# My stable of broken down saws



## burnt03 (Dec 15, 2012)

Here's what I have for saws right now;







Poulan Micro XXV (16")
Poulan Wild Thing (18")
Homelite (20")
Jonsared 630 (20")

I know what you're thinking, that is some sad #$%#, buddy posting up his broken saws and thinking they're great. Well, beauty is in the eye of the beholder. Plus, every saw was free 

Got the Micro running good now. Wild thing needs an idle screw (old one is completely missing). Homelite... not really sure what model it is... says textron on it?

Excited about the Jonsared, seems like a nice saw. Hopefully I can get it running. Guy that gave them to me said that it (and the Homelite) both fired when gas was poured into the carb so fingers crossed that it's nothing serious. Is 20" a good bar size for this saw?

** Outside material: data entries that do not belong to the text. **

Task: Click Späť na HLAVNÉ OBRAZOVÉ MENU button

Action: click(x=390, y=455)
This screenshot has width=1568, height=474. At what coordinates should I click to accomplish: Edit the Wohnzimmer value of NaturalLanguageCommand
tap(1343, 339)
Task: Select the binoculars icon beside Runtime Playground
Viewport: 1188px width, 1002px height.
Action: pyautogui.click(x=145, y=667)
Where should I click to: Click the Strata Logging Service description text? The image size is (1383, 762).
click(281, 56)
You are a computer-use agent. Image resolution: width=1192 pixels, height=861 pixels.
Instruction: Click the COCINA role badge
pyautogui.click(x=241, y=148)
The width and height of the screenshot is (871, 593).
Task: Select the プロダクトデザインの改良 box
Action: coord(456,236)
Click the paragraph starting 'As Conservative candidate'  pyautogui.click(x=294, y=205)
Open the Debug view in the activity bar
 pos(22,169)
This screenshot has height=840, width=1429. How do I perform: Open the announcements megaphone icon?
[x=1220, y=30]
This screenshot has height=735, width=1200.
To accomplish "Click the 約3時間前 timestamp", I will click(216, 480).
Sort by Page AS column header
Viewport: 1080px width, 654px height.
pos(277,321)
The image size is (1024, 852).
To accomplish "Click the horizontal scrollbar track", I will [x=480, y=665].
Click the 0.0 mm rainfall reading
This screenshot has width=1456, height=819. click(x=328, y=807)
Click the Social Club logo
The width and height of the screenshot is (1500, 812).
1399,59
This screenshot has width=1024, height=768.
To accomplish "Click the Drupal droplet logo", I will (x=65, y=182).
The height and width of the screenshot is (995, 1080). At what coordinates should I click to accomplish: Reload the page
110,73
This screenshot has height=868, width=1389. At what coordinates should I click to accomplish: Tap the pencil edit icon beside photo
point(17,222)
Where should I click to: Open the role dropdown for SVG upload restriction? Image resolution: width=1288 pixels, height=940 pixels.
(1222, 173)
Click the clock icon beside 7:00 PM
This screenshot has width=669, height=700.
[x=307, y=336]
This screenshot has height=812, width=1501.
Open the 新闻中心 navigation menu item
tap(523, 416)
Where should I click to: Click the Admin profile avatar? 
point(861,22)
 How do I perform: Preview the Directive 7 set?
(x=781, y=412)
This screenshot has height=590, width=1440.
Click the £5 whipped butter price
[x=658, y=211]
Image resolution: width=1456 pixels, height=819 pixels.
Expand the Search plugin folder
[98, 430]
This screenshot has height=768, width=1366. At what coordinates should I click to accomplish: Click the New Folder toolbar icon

So the reason I'm starting the thread, any suggestions for parts for older saws? Ebay about the best?


----------



## bogydave (Dec 15, 2012)

I got some stuff from Jacks small engine
http://www.jackssmallengines.com/chainsaw_parts_index.cfm

E Search "chains saw parts". lots of choices. 

Free is good.

The J 630  is a 61 cc saw, should run a 20" full comp chisel just fine 

Some info here on the 630:   http://www.arboristsite.com/chainsaw/33756.htm


----------



## HittinSteel (Dec 15, 2012)

I'd take a free 630 anyday! It should certainly pull a 20" b/c. Sounds like you might just have to check fuel delivery and go through the carb and it may be up and running.

I'd put all my efforts in to getting the 630 running and save those others for a really rainy day 

The best place for parts is the "swap meet" thread over at Arboristsite or ebay.

Here is some more info. Including the 162se Husky which appears to be a relative or predecessor according to sawtroll over on AS.

http://www.acresinternet.com/cscc.n...0796b04697e56eab88256b6b001a9c34?OpenDocument

http://www.acresinternet.com/cscc.n...74993d6bb263f3d988256b52001a10de?OpenDocument


----------



## Thistle (Dec 15, 2012)

Nothing wrong with that.I have 3 older saws ( the smaller 2 were bought new) that start easily  every time & run perfectly in all temps/weather conditions.

But am itching to get a couple or more 'project saws' going when extra funds are available.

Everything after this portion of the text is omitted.